Il n'existe pas d'intervalle unique valable pour tous les chevaux : cela dépend de la vitesse de pousse de la corne, propre à chaque cheval, et de l'usure liée au terrain et au rythme de travail. C'est le maréchal-ferrant qui fixe l'intervalle adapté, en observant l'état du pied à chaque passage.
Comment savoir qu'il est temps de faire venir le maréchal-ferrant avant la date prévue ?
Un fer qui bouge ou qui sonne au pas sur sol dur, un clou qui ressort, de la corne qui déborde largement du fer, ou une usure inégale entre les deux fers sont des signes à ne pas laisser traîner jusqu'au rendez-vous suivant.
Un cheval au pré a-t-il besoin d'être ferré aussi souvent qu'un cheval de sport en activité ?
Un cheval peu ou pas travaillé use généralement moins ses fers qu'un cheval en activité régulière sur des terrains variés, mais cela reste propre à chaque cheval et à son terrain de vie. C'est encore une question à poser au maréchal-ferrant plutôt qu'une règle générale à appliquer.
Que risque-t-on si on tarde à faire refaire un fer ?
Un fer laissé trop longtemps peut se déformer, blesser le pied en bougeant, ou entraîner une usure inégale qui déséquilibre l'appui. Si une boiterie ou une gêne apparaît, un avis vétérinaire est nécessaire pour écarter une cause plus sérieuse qu'un simple retard de ferrure.
Comment trouver un maréchal-ferrant qui se déplace jusqu'à l'écurie ?
La plupart des maréchaux-ferrants suivant des chevaux de sport se déplacent directement en pension ou en club, c'est la pratique courante du métier. L'annuaire de l'application Animal Place permet d'en repérer un près de votre écurie avant d'en avoir besoin dans l'urgence.

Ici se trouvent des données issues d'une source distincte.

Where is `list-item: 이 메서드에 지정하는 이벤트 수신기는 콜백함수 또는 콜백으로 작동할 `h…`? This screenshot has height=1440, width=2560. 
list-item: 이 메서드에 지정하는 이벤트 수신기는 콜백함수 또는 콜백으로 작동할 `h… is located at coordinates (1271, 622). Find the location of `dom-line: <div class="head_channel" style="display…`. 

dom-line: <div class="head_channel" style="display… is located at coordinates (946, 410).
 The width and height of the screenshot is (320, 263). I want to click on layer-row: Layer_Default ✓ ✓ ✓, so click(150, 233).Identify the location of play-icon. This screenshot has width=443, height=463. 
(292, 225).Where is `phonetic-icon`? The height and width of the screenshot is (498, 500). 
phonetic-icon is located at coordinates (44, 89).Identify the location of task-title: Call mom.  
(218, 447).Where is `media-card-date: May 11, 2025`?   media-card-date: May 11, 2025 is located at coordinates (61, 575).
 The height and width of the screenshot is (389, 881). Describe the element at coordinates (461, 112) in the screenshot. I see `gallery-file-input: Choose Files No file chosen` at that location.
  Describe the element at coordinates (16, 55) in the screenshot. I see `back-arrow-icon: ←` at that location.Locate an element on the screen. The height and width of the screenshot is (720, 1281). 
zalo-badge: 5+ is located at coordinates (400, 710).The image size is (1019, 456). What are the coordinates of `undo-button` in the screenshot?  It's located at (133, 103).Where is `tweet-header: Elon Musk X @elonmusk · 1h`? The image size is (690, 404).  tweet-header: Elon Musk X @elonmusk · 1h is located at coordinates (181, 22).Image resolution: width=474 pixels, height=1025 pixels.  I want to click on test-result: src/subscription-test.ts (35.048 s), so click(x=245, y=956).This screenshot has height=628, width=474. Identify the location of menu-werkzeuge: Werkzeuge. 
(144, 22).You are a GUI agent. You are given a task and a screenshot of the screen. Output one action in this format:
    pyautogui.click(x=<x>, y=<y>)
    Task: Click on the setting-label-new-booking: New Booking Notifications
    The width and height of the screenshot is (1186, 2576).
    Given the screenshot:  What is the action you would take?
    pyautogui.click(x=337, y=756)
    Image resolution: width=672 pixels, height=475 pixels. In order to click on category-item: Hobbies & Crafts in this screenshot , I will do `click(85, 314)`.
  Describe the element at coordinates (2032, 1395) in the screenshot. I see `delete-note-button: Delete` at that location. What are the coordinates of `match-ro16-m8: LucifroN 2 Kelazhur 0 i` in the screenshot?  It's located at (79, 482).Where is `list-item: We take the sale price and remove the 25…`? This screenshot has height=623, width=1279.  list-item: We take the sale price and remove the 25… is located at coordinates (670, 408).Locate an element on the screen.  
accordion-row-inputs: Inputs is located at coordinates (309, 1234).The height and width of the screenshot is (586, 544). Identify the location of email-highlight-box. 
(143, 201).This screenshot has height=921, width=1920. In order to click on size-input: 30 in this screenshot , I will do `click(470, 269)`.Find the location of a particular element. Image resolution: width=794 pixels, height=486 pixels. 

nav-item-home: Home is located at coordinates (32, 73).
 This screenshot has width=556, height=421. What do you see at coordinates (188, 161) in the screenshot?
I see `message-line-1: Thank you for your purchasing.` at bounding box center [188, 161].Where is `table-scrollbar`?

Faut-il appeler le maréchal-ferrant ou le vétérinaire équin pour un problème de pied ?
Le maréchal-ferrant s'occupe de la ferrure de routine et de son ajustement. Dès qu'apparaissent une boiterie, une chaleur anormale ou une plaie, l'avis d'un vétérinaire équin devient nécessaire, lui seul pouvant écarter une cause plus grave qu'un simple souci de ferrure.